> [EXCERPTED TEXT]

○ ○ ○ ○ ○

Overall, the extension is stable in expected conditions, but we want to make it more
resilient to variability in user setups.
Efficiency was a driving factor behind many of our design choices. Developers often hesitate to
write or run tests
because of time constraints, so we wanted UnitPylot to remove friction from that process. The most
significant
efficiency gain came from implementing function-level hashing. Instead of running the entire test
suite every time, we
can now identify which functions changed and rerun only the relevant tests. In our testing, this
drastically reduced
test execution times, especially in medium-to-large projects.
We also focused on UI responsiveness. Since much of our logic (like hashing and parsing coverage)
runs in the
background, we used VS Code’s asynchronous APIs to avoid blocking the editor. Most operations
complete quickly, and even
the more expensive tasks like snapshot creation or graph rendering happen without interrupting the
coding flow. We also
allow users to configure how often the extension updates test data, giving them more control over
performance vs.
freshness.

○ ○ ○ ○ ○

> [DATA EXTRACTS]
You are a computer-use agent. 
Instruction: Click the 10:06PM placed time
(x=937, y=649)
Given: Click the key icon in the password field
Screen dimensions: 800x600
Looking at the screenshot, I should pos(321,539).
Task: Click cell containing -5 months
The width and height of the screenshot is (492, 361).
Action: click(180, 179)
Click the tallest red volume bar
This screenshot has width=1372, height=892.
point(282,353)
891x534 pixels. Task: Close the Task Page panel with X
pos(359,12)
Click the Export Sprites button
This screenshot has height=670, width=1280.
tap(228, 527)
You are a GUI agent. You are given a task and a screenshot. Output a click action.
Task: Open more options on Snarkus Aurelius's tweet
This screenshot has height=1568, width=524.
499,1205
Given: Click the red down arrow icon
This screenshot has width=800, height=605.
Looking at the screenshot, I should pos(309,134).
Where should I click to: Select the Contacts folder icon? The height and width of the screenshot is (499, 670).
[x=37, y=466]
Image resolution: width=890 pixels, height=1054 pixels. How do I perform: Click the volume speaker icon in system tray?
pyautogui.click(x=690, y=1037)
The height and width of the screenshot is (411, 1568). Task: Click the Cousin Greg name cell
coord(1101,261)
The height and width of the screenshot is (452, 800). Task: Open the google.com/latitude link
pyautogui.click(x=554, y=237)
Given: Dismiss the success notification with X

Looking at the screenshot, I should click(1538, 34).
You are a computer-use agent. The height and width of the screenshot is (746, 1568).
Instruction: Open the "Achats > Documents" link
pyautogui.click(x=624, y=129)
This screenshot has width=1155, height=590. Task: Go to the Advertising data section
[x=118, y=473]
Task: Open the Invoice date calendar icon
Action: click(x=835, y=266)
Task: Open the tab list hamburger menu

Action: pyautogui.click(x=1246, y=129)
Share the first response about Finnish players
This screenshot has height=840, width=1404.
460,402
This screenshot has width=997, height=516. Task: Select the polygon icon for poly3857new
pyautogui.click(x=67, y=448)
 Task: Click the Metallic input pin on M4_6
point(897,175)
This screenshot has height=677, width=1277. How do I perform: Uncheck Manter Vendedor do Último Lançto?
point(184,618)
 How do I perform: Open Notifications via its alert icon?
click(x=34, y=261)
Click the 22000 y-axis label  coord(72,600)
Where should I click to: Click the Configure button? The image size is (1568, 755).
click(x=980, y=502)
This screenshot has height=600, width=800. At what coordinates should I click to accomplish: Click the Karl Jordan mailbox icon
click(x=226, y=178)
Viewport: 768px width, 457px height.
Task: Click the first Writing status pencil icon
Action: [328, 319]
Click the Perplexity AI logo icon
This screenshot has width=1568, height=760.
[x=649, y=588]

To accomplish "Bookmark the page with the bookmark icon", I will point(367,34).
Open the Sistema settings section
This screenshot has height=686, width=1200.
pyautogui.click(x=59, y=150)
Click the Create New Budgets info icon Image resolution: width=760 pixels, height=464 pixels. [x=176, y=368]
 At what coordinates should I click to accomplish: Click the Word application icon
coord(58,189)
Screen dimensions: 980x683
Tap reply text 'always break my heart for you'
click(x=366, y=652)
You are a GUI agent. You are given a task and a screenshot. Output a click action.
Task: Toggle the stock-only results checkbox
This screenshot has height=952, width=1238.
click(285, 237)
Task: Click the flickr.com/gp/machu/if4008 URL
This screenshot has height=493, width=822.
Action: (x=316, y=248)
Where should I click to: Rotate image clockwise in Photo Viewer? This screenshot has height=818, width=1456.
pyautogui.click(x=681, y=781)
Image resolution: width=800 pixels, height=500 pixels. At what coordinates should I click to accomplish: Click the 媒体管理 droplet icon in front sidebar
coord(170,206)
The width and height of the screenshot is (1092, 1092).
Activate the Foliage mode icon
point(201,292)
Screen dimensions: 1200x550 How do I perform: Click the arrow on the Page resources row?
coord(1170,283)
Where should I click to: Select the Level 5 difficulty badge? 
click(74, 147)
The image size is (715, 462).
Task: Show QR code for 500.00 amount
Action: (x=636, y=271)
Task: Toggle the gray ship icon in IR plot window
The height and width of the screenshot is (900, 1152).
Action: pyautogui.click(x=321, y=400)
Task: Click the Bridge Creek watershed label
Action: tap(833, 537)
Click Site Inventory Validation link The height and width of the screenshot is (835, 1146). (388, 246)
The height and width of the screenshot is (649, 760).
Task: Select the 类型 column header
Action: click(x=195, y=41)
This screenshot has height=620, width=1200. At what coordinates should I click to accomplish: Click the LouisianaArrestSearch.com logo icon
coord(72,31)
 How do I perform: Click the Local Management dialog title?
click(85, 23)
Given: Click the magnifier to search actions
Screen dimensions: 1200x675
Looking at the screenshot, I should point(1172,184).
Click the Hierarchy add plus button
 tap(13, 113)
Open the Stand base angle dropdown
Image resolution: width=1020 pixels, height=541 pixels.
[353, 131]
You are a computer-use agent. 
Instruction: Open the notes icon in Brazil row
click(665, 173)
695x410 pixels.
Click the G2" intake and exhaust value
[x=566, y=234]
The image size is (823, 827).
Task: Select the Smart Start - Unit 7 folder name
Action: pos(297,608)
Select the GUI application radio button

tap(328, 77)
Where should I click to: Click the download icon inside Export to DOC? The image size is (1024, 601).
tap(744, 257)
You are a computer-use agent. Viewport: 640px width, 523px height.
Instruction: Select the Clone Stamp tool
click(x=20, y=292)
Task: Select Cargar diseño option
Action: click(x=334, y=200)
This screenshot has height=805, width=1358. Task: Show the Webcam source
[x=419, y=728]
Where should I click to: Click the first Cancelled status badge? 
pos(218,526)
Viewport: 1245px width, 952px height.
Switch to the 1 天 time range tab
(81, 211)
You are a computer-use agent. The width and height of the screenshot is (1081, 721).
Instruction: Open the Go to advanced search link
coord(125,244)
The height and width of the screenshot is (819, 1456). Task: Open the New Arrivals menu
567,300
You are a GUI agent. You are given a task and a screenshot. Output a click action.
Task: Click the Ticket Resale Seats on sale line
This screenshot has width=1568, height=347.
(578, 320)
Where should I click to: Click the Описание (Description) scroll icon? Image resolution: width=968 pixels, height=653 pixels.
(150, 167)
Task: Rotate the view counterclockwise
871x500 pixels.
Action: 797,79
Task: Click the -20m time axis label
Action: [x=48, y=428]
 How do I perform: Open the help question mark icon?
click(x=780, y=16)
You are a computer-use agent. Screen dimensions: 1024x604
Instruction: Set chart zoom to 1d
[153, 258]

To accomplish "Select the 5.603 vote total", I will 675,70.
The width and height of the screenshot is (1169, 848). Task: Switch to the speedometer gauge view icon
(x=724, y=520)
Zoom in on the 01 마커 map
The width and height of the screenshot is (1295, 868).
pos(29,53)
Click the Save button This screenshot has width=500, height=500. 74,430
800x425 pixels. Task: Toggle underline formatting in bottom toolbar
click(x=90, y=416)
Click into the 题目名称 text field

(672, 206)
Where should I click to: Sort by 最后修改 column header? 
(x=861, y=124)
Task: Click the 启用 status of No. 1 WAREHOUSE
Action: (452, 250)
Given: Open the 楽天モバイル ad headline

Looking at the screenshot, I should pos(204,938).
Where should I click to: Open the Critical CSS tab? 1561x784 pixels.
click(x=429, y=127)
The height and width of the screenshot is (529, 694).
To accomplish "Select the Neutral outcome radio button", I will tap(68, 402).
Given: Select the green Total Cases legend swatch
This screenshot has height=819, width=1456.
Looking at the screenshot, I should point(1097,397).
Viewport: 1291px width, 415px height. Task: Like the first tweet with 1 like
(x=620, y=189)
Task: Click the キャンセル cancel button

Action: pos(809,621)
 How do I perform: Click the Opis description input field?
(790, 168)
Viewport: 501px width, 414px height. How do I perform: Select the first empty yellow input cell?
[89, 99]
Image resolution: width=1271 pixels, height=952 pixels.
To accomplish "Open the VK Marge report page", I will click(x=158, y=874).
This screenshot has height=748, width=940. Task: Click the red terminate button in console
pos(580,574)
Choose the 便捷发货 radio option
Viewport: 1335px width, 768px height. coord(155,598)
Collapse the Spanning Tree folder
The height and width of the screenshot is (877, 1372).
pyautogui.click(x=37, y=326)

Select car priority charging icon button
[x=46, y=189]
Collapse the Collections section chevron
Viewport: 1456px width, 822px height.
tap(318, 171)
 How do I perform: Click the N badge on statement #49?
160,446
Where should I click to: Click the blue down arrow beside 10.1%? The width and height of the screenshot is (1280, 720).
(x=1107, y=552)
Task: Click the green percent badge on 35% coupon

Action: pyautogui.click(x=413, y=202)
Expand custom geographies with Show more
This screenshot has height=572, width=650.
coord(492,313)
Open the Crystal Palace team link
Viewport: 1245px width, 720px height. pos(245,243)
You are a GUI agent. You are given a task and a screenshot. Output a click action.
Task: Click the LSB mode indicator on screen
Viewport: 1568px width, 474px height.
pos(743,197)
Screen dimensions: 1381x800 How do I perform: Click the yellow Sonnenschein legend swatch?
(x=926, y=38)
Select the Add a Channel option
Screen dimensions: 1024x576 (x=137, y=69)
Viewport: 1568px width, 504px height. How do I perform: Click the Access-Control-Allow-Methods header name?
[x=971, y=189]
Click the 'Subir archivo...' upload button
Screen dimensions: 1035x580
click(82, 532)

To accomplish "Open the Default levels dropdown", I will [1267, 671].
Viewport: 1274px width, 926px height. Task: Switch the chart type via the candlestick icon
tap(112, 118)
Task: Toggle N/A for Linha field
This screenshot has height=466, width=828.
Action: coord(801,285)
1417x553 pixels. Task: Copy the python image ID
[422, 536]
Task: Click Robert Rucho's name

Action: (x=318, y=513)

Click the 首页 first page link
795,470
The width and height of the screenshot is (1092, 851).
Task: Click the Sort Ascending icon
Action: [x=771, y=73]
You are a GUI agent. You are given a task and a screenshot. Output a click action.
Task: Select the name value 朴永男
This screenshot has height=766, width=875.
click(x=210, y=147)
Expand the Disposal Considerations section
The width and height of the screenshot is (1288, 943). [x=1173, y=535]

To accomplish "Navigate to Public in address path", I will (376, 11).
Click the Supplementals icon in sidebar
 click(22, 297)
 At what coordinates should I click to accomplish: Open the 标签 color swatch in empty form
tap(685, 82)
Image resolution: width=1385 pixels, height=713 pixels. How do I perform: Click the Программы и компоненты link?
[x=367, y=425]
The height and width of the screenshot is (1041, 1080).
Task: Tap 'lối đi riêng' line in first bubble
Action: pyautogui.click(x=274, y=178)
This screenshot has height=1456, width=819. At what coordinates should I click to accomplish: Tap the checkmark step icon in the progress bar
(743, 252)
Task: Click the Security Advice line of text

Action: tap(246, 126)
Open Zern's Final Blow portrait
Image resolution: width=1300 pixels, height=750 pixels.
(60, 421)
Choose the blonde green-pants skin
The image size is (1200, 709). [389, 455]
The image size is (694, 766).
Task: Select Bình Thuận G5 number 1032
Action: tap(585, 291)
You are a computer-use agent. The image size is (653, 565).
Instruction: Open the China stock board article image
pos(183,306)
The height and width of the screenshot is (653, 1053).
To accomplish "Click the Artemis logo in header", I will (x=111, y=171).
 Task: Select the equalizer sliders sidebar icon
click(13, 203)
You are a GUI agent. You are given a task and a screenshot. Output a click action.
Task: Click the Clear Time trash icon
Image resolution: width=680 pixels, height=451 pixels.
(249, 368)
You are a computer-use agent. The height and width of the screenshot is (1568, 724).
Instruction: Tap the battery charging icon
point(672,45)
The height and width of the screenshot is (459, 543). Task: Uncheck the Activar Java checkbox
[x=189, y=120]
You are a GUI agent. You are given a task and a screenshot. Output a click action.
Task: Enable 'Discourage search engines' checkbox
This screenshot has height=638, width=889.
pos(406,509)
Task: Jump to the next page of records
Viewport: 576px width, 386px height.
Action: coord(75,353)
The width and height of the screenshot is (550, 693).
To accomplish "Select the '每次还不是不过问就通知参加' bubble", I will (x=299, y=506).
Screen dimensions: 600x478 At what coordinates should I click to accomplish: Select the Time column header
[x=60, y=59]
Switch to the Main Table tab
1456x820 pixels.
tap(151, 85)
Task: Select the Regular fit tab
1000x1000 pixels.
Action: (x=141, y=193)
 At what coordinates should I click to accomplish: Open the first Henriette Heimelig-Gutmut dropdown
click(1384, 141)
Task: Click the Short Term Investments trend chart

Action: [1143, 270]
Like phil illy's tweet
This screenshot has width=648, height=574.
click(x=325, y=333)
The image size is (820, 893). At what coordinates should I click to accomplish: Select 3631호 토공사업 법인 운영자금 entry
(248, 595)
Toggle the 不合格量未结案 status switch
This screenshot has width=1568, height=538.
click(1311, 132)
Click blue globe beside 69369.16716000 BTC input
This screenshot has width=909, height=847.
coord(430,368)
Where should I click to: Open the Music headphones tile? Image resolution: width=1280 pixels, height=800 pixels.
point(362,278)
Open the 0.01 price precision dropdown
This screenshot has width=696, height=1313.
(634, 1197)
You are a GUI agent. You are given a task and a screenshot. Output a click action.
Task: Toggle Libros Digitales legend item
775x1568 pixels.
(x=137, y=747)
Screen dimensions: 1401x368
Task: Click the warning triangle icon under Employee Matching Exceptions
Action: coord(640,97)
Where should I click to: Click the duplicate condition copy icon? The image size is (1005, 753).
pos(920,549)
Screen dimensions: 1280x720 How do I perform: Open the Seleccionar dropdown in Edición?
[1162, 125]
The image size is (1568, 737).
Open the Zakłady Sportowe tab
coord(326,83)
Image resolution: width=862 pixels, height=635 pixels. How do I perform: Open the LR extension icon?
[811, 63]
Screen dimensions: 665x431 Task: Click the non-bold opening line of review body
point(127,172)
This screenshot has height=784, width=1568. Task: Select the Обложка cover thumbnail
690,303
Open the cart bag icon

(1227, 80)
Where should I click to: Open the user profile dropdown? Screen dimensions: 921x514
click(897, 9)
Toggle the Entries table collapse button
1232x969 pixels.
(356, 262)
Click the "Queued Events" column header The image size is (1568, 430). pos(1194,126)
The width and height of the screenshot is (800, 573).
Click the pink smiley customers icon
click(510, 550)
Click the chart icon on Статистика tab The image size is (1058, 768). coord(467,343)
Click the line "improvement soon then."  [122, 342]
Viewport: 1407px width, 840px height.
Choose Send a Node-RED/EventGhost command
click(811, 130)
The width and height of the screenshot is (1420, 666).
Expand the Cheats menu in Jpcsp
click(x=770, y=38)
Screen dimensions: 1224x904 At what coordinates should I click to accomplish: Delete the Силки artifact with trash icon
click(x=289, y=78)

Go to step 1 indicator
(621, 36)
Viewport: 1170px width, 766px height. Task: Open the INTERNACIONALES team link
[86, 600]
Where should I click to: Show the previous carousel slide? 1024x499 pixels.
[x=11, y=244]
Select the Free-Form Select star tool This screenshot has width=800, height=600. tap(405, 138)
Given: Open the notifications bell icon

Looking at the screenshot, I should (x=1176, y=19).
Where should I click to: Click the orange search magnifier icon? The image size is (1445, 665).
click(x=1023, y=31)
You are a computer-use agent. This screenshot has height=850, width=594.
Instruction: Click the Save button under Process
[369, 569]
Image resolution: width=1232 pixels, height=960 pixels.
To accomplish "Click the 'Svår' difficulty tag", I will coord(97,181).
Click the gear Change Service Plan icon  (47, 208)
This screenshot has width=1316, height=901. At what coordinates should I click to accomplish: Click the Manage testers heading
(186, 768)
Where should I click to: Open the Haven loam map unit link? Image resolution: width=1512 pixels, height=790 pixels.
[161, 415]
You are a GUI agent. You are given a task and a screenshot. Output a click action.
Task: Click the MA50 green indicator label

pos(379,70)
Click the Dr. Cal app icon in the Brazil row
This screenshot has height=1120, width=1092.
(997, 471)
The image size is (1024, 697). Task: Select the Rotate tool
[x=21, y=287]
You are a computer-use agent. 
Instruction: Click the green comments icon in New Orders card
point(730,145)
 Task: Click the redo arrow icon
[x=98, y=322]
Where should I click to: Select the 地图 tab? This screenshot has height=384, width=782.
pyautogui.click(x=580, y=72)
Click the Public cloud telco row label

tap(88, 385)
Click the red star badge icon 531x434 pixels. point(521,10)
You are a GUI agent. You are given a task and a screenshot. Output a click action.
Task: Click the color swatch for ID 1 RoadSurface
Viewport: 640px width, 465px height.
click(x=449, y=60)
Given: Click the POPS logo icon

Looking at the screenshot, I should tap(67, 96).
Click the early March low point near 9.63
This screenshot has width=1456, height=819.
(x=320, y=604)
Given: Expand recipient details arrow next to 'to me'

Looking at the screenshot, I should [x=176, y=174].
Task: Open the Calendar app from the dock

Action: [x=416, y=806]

○ ○ ○ ○ ○

> [PROBLEMS AND TASKS]
1 > List each operation the UnitPylot passage names as running in the background or without interrupting the coding flow.
2 > Continue the UnitPylot passage from its last sentence.

> [ANSWER LIST]
1 >
- Hashing
- Parsing coverage
- Snapshot creation
- Graph rendering

2 >
From the outset, we wanted UnitPylot to be compatible with any developer using pytest, regardless
of operating system or
environment. We tested the extension on Windows, macOS, and Linux, and across several versions of
Python to ensure core
features like test execution, coverage parsing, and dashboard rendering worked reliably
everywhere.
To give users more flexibility, we also allowed integration with custom LLM endpoints. This means
users can configure a
locally hosted or third-party model in place of the default Language Model API. While this feature
was useful in
principle, it introduced new challenges. For instance, not all LLMs return output in the strict
JSON format our
extension expects, which occasionally caused parsing errors or failed suggestions.
UnitPylot is tailored specifically for brownfield Python projects, acknowledging the real-world
complexity of legacy
codebases. It is designed to integrate smoothly into existing workflows without requiring project
restructuring. By
focusing on brownfield compatibility and a leading test framework, the extension offers dependable
integration in common
development environments.
Future plans include broadening compatibility with additional test frameworks, to further meet the
needs of diverse
teams and organisations.
We kept our code modular by splitting responsibilities into separate files—test logic, file
hashing, coverage parsing,
history management, and AI request handling were all clearly separated. This made it easier for us
to work in parallel
and avoid stepping on each other’s changes.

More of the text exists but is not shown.